Content starts

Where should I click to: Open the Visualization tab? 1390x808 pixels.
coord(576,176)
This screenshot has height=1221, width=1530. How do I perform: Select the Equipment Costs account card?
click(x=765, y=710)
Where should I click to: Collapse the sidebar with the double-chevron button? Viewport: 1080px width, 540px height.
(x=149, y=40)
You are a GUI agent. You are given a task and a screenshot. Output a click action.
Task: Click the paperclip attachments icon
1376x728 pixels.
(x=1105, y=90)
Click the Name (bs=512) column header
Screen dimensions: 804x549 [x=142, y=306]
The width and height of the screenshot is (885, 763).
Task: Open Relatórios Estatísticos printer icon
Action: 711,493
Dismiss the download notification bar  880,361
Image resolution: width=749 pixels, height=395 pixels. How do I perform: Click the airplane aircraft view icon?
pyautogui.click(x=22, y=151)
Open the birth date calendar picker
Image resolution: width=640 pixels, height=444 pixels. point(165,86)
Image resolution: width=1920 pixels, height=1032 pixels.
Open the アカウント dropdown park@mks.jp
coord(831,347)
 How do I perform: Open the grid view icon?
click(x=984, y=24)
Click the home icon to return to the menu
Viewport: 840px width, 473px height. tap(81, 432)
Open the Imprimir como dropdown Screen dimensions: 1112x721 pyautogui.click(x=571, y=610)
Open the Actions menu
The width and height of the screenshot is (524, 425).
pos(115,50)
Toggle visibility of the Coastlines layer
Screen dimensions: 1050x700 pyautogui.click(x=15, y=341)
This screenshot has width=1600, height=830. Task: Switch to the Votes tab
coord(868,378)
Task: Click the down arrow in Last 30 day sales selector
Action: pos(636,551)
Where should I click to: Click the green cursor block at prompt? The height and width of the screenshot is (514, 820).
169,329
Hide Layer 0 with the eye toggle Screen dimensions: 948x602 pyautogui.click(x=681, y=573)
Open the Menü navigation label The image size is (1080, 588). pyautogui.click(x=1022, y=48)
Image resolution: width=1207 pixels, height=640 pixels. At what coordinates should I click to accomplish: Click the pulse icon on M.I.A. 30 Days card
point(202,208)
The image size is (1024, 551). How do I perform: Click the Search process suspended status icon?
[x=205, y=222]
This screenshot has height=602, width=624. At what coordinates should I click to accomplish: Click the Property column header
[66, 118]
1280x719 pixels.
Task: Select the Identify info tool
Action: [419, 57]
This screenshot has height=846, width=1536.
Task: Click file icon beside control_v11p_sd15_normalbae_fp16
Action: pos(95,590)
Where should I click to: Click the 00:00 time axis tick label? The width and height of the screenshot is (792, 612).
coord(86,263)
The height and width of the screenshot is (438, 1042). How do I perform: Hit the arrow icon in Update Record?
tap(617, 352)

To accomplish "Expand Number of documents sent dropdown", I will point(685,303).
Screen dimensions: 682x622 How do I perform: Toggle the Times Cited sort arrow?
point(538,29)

Content ends

Each line from the one containing "Where should I click to: Click the green" through the final line of the records must be repeated exactly, with no line added or dropped.

Where should I click to: Click the green cursor block at prompt? The height and width of the screenshot is (514, 820).
169,329
Hide Layer 0 with the eye toggle Screen dimensions: 948x602 pyautogui.click(x=681, y=573)
Open the Menü navigation label The image size is (1080, 588). pyautogui.click(x=1022, y=48)
Image resolution: width=1207 pixels, height=640 pixels. At what coordinates should I click to accomplish: Click the pulse icon on M.I.A. 30 Days card
point(202,208)
The image size is (1024, 551). How do I perform: Click the Search process suspended status icon?
[x=205, y=222]
This screenshot has height=602, width=624. At what coordinates should I click to accomplish: Click the Property column header
[66, 118]
1280x719 pixels.
Task: Select the Identify info tool
Action: [419, 57]
This screenshot has height=846, width=1536.
Task: Click file icon beside control_v11p_sd15_normalbae_fp16
Action: pos(95,590)
Where should I click to: Click the 00:00 time axis tick label? The width and height of the screenshot is (792, 612).
coord(86,263)
The height and width of the screenshot is (438, 1042). How do I perform: Hit the arrow icon in Update Record?
tap(617, 352)

To accomplish "Expand Number of documents sent dropdown", I will point(685,303).
Screen dimensions: 682x622 How do I perform: Toggle the Times Cited sort arrow?
point(538,29)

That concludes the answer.